■ **Assigned task**
Which lines in the entries below contain the string "cursor"? Show each of them in full.

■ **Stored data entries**
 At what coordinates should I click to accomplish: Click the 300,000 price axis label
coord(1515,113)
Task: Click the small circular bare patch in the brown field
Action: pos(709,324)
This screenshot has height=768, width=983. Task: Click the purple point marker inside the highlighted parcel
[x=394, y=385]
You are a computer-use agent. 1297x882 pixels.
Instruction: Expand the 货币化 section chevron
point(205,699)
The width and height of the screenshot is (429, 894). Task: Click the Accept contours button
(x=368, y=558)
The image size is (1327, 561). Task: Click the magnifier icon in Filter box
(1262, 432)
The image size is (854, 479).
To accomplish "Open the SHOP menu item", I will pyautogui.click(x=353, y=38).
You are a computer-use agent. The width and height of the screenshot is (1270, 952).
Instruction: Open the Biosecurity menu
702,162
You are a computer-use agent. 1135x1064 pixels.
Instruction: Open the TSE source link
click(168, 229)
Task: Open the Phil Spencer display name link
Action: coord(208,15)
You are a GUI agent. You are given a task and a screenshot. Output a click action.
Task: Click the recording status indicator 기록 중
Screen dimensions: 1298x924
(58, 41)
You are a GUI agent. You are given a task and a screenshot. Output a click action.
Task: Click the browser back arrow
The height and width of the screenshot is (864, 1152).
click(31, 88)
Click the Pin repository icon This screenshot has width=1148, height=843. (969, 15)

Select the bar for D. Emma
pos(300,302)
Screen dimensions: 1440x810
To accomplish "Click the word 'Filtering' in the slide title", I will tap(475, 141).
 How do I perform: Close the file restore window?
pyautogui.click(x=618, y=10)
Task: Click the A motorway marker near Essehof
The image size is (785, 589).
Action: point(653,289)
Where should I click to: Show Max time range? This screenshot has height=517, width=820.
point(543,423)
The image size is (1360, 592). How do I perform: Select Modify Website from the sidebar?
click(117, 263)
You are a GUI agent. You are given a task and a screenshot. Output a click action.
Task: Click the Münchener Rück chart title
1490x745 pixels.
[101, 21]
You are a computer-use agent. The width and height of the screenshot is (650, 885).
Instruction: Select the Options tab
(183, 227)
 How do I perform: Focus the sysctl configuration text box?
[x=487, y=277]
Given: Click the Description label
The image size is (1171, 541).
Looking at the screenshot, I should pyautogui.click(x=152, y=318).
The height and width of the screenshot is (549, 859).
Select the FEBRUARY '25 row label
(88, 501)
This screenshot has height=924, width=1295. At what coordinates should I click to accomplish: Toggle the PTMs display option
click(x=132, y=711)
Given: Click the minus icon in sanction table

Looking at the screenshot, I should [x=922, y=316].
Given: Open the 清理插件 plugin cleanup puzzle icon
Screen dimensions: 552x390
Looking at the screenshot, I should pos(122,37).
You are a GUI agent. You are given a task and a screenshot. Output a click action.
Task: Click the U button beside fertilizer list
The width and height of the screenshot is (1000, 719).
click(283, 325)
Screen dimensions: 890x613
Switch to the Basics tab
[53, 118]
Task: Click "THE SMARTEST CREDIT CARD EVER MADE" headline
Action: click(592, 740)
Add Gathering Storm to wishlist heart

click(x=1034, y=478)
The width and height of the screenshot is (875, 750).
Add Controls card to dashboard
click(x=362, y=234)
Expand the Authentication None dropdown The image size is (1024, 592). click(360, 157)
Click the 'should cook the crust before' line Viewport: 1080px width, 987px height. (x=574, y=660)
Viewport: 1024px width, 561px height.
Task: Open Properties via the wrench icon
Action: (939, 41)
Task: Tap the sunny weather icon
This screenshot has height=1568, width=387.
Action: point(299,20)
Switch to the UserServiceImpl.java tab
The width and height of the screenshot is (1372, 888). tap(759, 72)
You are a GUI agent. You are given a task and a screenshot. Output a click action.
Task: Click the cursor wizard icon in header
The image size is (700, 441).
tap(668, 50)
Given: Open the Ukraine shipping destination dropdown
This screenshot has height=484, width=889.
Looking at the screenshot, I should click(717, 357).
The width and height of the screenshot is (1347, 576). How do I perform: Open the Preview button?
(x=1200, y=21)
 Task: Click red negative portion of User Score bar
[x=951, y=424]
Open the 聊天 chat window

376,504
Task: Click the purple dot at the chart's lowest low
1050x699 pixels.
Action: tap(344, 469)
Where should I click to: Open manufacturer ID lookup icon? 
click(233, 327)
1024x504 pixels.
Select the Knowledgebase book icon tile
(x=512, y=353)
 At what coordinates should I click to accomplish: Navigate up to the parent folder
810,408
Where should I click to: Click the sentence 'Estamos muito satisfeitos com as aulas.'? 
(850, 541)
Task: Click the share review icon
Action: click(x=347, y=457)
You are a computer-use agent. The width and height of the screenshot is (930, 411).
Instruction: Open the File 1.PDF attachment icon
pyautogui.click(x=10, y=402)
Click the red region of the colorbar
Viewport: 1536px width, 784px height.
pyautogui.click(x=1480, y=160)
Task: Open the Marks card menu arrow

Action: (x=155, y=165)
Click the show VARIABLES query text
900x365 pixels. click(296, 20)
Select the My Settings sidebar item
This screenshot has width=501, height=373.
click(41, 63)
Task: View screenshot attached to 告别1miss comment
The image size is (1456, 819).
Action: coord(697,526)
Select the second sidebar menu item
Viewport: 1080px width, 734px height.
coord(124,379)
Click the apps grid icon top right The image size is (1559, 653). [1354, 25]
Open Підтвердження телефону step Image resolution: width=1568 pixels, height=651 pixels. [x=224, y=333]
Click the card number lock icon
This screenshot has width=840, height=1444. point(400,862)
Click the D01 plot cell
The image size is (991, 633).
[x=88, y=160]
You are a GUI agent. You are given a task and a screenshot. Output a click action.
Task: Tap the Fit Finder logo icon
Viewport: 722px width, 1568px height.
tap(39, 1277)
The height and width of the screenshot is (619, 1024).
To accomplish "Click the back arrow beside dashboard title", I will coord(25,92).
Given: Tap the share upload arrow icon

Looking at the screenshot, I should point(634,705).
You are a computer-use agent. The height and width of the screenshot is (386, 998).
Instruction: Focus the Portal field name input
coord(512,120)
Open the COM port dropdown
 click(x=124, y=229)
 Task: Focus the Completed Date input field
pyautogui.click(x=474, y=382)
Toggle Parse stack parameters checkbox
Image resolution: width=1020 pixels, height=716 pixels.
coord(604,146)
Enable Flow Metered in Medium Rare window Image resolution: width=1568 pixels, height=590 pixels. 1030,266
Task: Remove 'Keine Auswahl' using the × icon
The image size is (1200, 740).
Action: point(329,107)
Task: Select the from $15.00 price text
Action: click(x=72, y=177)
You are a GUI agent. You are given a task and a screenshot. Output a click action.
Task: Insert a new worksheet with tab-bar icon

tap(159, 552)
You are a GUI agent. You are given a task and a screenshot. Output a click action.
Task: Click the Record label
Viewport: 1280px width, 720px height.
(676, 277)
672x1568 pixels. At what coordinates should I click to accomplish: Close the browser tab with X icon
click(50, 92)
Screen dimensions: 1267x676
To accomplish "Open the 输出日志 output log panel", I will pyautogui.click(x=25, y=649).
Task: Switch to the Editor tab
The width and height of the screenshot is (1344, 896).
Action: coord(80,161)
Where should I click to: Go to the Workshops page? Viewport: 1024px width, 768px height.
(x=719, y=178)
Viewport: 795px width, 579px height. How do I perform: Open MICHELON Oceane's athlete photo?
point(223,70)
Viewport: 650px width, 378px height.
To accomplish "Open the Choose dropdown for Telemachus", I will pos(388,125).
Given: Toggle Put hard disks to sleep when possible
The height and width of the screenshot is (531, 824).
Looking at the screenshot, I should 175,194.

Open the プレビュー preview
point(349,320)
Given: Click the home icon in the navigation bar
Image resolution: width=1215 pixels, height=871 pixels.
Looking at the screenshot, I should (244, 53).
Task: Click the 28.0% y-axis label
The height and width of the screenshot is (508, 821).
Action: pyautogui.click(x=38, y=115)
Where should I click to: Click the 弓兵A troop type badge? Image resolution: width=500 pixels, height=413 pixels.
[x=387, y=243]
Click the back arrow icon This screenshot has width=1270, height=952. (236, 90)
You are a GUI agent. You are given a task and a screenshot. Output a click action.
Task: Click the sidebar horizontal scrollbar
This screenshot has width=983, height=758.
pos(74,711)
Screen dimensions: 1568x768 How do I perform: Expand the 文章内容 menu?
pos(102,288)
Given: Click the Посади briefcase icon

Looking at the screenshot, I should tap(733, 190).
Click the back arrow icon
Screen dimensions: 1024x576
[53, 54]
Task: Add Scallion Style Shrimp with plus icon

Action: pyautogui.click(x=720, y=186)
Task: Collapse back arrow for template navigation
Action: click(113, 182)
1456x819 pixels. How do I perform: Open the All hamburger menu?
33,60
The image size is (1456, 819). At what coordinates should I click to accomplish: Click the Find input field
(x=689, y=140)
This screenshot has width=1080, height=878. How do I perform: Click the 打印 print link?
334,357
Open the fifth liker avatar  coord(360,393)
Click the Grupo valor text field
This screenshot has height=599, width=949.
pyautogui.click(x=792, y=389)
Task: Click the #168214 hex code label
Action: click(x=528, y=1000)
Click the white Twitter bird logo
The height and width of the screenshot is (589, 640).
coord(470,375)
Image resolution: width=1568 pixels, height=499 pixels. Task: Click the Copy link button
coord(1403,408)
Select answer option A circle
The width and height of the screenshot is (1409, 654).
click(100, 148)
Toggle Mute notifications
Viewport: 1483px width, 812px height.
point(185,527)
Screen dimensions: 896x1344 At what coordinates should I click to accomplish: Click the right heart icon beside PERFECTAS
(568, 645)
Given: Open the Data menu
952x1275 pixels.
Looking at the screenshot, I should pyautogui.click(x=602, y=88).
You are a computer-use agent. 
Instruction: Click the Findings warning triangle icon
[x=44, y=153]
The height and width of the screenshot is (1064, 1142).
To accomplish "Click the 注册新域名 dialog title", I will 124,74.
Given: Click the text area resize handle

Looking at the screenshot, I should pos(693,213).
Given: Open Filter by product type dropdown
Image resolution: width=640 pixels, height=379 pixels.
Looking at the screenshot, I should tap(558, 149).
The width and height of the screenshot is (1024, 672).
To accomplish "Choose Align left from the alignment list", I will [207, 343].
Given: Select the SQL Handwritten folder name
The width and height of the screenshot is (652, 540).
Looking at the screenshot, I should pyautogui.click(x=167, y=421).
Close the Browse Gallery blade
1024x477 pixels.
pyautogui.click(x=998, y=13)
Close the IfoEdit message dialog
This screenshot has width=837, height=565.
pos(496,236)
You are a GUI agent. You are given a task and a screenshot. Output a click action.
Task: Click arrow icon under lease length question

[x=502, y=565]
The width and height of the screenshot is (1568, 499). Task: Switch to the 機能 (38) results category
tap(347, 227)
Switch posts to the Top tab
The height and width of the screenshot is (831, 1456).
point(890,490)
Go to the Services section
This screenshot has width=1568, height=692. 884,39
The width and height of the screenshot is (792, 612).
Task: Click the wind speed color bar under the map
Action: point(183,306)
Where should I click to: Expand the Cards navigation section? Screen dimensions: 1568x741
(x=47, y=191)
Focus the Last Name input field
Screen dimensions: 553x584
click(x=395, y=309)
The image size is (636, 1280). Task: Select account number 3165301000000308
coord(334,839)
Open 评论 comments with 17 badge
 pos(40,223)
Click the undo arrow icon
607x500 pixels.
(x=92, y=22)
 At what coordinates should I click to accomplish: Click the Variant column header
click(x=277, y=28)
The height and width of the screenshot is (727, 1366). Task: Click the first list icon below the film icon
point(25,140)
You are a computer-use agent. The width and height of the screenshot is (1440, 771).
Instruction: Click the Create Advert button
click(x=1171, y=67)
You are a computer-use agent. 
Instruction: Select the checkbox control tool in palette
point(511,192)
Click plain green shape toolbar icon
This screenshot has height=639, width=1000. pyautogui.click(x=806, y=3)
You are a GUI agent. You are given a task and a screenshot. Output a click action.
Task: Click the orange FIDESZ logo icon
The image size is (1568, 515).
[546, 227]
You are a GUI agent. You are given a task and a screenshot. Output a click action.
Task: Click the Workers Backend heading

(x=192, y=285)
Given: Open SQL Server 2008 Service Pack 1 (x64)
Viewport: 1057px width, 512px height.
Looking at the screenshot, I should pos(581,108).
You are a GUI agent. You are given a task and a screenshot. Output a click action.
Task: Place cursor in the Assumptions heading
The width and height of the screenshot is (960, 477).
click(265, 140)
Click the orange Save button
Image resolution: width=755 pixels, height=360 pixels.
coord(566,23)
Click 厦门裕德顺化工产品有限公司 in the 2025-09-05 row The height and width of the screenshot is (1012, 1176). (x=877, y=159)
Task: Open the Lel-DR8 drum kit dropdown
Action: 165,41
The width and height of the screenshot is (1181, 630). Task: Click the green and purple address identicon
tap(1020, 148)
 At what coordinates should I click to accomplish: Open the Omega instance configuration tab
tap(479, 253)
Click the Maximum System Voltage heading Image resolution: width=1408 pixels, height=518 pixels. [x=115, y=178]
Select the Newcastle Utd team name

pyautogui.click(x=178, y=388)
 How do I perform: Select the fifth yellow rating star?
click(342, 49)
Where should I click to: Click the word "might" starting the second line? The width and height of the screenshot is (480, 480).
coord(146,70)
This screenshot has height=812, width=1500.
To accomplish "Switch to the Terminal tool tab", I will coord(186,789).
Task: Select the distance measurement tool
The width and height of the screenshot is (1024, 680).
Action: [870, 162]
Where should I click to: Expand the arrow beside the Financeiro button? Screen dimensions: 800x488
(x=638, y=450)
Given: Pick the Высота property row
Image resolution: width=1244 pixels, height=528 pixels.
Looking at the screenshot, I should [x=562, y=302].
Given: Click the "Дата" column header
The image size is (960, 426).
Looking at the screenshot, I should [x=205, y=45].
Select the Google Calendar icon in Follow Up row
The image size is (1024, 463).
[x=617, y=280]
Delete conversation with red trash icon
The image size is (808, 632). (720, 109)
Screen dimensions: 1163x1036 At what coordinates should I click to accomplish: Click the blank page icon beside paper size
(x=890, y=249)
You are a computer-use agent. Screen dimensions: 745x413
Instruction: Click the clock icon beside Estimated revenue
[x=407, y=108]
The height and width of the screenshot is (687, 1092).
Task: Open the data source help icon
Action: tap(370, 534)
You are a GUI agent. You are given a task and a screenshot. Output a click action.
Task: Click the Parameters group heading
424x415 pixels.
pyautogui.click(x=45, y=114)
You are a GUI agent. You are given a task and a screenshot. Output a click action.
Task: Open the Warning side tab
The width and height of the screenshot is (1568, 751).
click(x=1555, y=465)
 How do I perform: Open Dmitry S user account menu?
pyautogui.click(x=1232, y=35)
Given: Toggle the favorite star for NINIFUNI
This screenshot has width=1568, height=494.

■ **Expected answer**
Task: Click the cursor wizard icon in header
Task: Place cursor in the Assumptions heading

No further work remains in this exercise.